European Battery Alliance

Ces projets, en complément du projet d’usines de batteries portées par Groupe PSA, Total via SAFT et maintenant Groupe Renault, permettront de localiser en France une chaîne complète de production de véhicules décarbonés.

La France et l’Allemagne soutiennent un ambitieux projet dénommé European Battery Alliance (EBA) porté par SAFT (Société des Accumulateurs Fixes et de Traction) devenu filiale du groupe Total et producteur de batteries pour différents secteurs industriels.

L’objectif de la co-entreprise entre PSA et SAFT est de développer et produire des cellules lithium-ion, qui sont l’ingrédient clef des batteries rechargeables des voitures électriques.

En France, le plan de développement industriel permettra la construction de trois sites : un centre de R&D et une ligne pilote pour la mise au point des équipements de production à Nersac ; une usine sur le site industriel de PSA à Douvrin.

Cette entité commune s’occupera de la construction d’une usine pilote sur le terrain même du site de Saft, prévue dès la mi-2020. Environ 200 millions d’euros d’investissements seront débloqués pour ce premier projet. Celle-ci occasionnera la création de 200 emplois dans la région Nouvelle-Aquitaine qui concerneront la mise au point, la qualification et l’industrialisation de nouvelles technologies de batteries lithium-ion de haute performance.

Largus Pro

Le constructeur au losange va donc entrer au capital de cette co-entreprise réunissant PSA et Total, via sa filiale spécialiste des batteries Saft.

Production de véhicules électriques, hybrides rechargeables ou hybrides

Les constructeurs et équipementiers poursuivront leurs efforts d’investissement sans précédent, notamment en matière d’innovation, pour faire évoluer leurs gammes vers des véhicules électriques, hybrides rechargeables ou hybrides

Localisation en France des activités stratégiques

Historiquement, les entreprises tête de filière (constructeurs et équipementiers) sont ancrés en France, avec le développement d’un important tissu de fournisseurs. Depuis plusieurs années, elles y ont engagé d’importants investissements, tant en matière de R&D que d’outils de production, pour développer leur gamme de véhicules électrifiés.

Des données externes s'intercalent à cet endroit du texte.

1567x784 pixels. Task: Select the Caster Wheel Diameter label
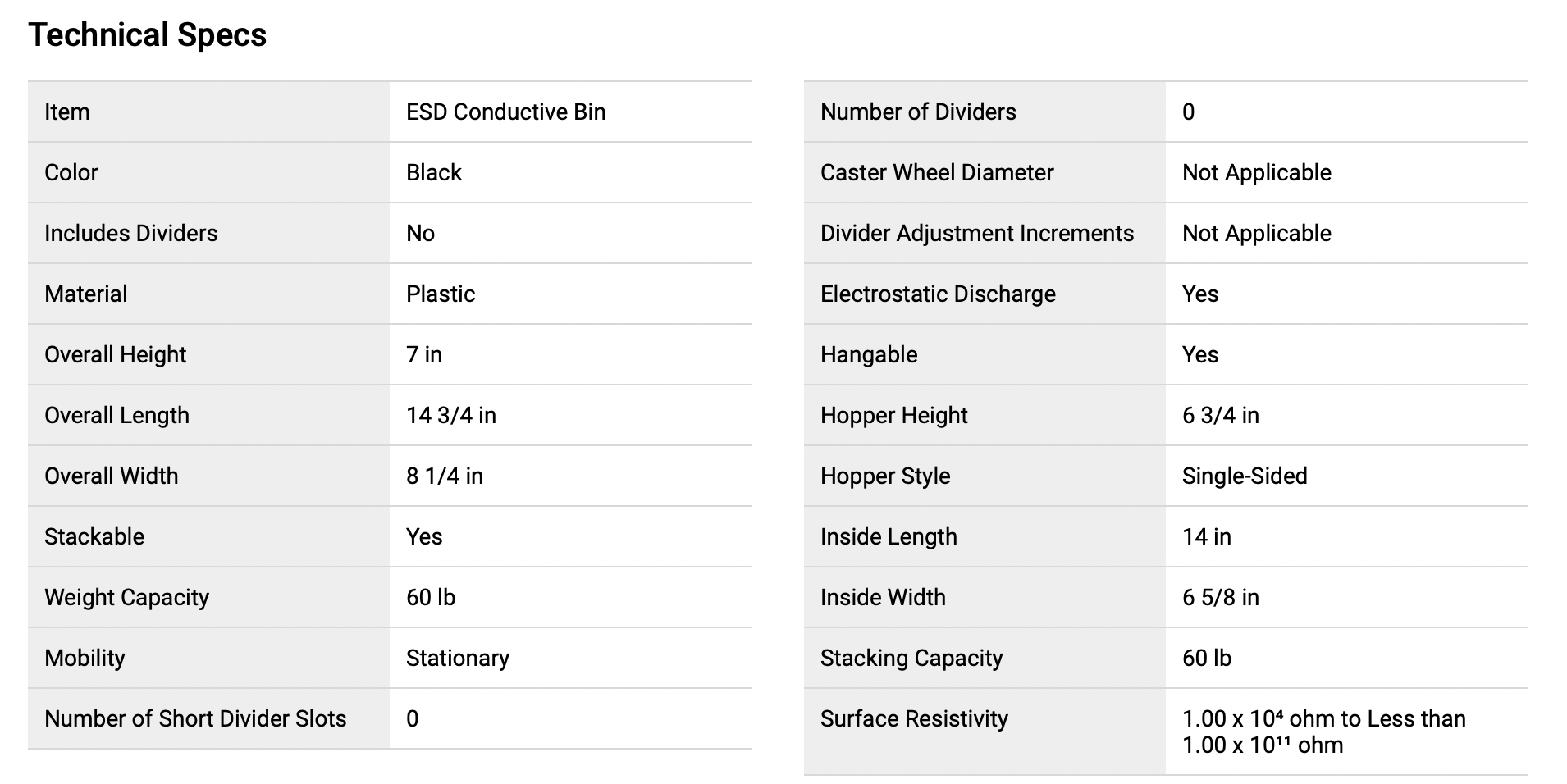[937, 173]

L’objectif est de poursuivre cette stratégie de localisation en France des activités de recherche et de production à forte valeur ajoutée, dans un contexte de diversification de leur gamme de véhicules et d’une forte croissance des véhicules électrifiés dans la décennie à venir, et avec les transformations associées des emplois et compétences.

« Le territoire national revêt pour Faurecia une importance stratégique dans la conception et le développement de solutions technologiques pour la mobilité durable et le cockpit du futur. »

Faurecia

Ainsi, dans les trois prochaines années, plus d’un milliard d’euros seront investis en France par les grands équipementiers dans les technologies de la transition énergétique (batteries, chaînes de traction électriques, technologies hydrogène).

« Michelin se transforme en effet constamment et développe de nouvelles activités dans le pays, à l’image de ses projets en matière de mobilité hydrogène, de matériaux de haute technologie ou de fabrication additive métal. »

groupe Michelin

Ce plan de soutien s’inscrit dans le cadre d’un engagement collectif de l’ensemble des entreprises de la filière automobile, et en particulier des constructeurs automobiles et grands équipementiers têtes de de filière.